The current account deficit of the country has shrunk 71% during the eight months of the financial year 2019-20, mainly due to lower imports of goods and improving inflows of remittances.
According to State Bank of Pakistan, the current account deficit has decreased to $2.84 billion in the period of July to February from $9.81 billion reported in the same period last year.
In percentage terms, the current account deficit narrowed to 1.5 percent of GDP during the July-Feb period compared to 5 percent in the same period last year mainly in the wake of a 26 percent reduction in the trade balance.
This happened as the trade deficit of goods decreased to $13.2 billion in the said period from $19.9 billion. The drop in imports helped maintain a lower trade deficit however exports receipts failed to sustain its growth in recent months despite easy loan facilities. The balance of trade in services also reduced to $2.36 billion from $2.63 billion recorded last year.
On the other hand, remittance inflows showed a steady growth to stand at $15.1 billion in eight months of FY20 as compared to $14.3 billion recorded in the corresponding period of FY19.

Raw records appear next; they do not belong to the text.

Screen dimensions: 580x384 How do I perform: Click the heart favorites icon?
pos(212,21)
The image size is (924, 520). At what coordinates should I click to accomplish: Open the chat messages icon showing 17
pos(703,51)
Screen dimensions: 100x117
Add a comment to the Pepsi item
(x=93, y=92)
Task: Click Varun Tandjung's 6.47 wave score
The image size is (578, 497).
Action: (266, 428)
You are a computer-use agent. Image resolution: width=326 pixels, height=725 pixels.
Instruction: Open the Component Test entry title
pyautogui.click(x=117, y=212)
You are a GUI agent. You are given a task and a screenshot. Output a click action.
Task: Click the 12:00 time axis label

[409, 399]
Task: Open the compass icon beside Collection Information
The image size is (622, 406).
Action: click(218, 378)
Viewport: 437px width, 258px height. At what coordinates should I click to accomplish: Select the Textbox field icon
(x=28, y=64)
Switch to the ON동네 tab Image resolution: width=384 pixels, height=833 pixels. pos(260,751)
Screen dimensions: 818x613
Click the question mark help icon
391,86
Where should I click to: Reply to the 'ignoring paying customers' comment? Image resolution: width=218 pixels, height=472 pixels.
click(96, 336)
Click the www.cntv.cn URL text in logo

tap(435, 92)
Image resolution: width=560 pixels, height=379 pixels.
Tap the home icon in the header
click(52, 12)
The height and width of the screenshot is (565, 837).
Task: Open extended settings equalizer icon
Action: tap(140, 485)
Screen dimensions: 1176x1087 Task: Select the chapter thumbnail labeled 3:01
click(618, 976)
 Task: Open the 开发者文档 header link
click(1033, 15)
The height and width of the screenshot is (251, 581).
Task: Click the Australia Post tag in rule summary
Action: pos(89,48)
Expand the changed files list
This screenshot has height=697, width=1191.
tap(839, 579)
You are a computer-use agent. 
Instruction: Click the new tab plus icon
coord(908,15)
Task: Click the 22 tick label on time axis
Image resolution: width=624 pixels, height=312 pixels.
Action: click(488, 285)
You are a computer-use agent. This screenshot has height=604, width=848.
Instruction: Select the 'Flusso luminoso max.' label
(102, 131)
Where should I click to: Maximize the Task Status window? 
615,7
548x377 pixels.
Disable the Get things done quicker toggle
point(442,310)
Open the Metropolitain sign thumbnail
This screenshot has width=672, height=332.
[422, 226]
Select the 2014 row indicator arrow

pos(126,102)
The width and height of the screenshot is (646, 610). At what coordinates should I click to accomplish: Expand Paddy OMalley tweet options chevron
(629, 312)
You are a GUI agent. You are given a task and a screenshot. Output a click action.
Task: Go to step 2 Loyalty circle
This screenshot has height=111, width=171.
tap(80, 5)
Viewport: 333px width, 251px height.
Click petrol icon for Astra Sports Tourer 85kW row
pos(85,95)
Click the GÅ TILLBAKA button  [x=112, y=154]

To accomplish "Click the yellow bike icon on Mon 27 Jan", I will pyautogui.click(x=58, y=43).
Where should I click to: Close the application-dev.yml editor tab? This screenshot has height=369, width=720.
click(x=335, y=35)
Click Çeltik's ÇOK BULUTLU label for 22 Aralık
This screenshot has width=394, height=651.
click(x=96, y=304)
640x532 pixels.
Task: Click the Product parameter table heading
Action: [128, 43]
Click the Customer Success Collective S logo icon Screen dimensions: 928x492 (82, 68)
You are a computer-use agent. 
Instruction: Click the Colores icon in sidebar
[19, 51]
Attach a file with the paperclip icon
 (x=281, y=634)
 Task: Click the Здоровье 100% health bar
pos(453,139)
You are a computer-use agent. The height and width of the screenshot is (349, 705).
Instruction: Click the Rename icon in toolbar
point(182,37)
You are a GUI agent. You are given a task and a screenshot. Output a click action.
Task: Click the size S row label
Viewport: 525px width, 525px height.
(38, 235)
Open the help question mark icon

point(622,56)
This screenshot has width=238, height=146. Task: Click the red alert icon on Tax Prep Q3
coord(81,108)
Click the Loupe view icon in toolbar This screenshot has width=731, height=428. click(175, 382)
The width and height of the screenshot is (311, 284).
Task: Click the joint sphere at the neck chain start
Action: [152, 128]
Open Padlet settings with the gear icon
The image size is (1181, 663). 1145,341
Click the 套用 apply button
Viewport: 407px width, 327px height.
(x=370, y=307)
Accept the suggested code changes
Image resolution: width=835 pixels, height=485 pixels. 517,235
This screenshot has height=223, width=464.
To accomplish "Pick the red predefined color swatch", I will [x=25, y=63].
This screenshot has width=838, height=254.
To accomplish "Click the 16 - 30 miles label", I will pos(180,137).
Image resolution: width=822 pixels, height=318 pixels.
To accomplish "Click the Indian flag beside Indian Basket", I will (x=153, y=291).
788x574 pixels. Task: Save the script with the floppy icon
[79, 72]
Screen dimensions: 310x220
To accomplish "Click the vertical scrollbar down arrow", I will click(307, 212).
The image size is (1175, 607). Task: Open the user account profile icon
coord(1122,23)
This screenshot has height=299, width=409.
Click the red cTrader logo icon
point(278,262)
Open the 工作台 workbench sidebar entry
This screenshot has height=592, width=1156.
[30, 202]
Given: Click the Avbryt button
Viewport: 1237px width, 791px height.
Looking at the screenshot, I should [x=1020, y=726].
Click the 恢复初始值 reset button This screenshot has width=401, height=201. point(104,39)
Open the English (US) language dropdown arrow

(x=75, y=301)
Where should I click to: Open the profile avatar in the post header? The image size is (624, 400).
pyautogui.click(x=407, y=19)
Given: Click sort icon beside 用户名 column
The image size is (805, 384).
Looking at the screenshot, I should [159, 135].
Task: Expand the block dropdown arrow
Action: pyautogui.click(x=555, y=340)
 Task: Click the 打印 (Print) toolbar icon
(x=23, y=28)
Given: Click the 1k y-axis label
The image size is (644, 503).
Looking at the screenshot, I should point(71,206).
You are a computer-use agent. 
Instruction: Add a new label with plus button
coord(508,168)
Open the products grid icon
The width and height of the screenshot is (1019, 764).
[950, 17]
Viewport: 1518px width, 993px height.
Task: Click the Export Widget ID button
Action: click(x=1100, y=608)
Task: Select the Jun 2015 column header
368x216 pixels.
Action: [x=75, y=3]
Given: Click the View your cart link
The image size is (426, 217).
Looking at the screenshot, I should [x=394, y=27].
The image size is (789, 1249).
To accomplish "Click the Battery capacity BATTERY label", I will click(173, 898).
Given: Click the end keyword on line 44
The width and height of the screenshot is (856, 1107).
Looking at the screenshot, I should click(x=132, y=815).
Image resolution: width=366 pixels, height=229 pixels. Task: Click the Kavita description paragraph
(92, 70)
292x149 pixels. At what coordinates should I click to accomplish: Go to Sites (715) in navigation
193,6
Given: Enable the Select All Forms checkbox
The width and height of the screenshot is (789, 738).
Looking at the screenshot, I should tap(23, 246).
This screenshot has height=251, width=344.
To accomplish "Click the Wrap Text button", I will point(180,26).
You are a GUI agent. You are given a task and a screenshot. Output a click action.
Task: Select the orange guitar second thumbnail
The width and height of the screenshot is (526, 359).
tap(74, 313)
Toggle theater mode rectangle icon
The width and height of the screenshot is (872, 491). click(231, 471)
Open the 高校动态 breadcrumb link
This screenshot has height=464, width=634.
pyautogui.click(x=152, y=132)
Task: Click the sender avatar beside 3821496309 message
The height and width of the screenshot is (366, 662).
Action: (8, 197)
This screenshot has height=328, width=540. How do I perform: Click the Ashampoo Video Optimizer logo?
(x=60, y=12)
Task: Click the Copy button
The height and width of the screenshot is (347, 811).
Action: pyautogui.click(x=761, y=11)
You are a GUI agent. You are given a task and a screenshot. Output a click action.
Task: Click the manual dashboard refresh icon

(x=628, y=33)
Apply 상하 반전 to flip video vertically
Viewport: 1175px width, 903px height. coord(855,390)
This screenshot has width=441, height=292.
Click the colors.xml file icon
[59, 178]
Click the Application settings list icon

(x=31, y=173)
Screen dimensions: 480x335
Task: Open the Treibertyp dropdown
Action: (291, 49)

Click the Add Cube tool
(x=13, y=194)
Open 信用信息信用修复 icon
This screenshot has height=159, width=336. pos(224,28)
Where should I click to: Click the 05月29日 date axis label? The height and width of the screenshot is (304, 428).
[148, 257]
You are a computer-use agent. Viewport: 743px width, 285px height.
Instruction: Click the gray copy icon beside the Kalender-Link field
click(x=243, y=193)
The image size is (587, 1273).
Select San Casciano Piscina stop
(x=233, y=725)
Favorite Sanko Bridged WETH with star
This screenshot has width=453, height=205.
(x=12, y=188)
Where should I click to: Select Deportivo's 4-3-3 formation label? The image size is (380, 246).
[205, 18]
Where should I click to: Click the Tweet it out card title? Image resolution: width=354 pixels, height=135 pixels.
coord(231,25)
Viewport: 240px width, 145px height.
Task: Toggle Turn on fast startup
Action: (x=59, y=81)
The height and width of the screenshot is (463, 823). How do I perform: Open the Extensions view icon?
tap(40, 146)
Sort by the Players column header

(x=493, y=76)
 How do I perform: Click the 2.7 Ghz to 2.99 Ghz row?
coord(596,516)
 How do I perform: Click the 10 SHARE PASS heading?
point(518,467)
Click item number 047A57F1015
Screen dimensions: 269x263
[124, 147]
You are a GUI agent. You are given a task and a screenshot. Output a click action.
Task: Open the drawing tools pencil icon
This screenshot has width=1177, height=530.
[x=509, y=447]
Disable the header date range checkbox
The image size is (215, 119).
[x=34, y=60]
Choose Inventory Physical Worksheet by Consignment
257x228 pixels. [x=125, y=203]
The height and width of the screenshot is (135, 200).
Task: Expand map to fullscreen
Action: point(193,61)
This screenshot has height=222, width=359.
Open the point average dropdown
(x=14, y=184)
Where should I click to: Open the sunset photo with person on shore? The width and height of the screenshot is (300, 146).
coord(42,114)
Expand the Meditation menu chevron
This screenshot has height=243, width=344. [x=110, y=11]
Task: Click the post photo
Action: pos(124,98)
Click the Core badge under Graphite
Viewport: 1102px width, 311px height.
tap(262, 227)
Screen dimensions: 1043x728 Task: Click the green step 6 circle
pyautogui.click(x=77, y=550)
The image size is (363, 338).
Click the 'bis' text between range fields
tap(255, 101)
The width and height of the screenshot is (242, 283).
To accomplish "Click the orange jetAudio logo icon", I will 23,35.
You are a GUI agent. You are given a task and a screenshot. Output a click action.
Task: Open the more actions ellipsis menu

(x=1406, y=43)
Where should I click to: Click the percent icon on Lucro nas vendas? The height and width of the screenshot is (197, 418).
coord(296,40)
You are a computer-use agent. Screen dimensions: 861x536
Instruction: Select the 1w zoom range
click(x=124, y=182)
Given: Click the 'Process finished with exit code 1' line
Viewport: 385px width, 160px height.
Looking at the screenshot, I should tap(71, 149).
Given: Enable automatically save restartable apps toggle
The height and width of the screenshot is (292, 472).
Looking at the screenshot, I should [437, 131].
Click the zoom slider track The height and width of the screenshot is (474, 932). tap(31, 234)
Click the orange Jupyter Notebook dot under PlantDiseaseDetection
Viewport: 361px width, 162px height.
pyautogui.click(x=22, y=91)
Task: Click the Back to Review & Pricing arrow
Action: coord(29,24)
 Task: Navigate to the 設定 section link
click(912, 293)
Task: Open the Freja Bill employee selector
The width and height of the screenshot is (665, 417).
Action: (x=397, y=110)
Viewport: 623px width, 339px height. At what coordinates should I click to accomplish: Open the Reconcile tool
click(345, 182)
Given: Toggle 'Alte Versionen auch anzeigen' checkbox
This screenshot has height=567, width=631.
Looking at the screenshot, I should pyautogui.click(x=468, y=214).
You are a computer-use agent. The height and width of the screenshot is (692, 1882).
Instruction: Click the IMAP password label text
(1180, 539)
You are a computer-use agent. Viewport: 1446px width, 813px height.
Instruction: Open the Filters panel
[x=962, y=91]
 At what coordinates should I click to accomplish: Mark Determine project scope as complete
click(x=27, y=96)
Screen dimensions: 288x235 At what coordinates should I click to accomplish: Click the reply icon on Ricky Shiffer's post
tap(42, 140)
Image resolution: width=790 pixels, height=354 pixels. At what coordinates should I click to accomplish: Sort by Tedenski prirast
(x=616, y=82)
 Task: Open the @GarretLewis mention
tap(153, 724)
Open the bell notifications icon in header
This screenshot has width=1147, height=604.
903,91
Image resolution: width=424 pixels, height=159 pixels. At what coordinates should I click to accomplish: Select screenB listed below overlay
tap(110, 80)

In the wake of the coronavirus outbreak, the economic activities are slowing down which will likely affect our export receipts and remittances from various countries. In the same vein, imports of various goods will also decrease from various countries that may offset the impact of the country’s foreign exchange earnings. The drop in crude oil prices is the other factor that will ease off its burden on the country’s import bills and current account deficit.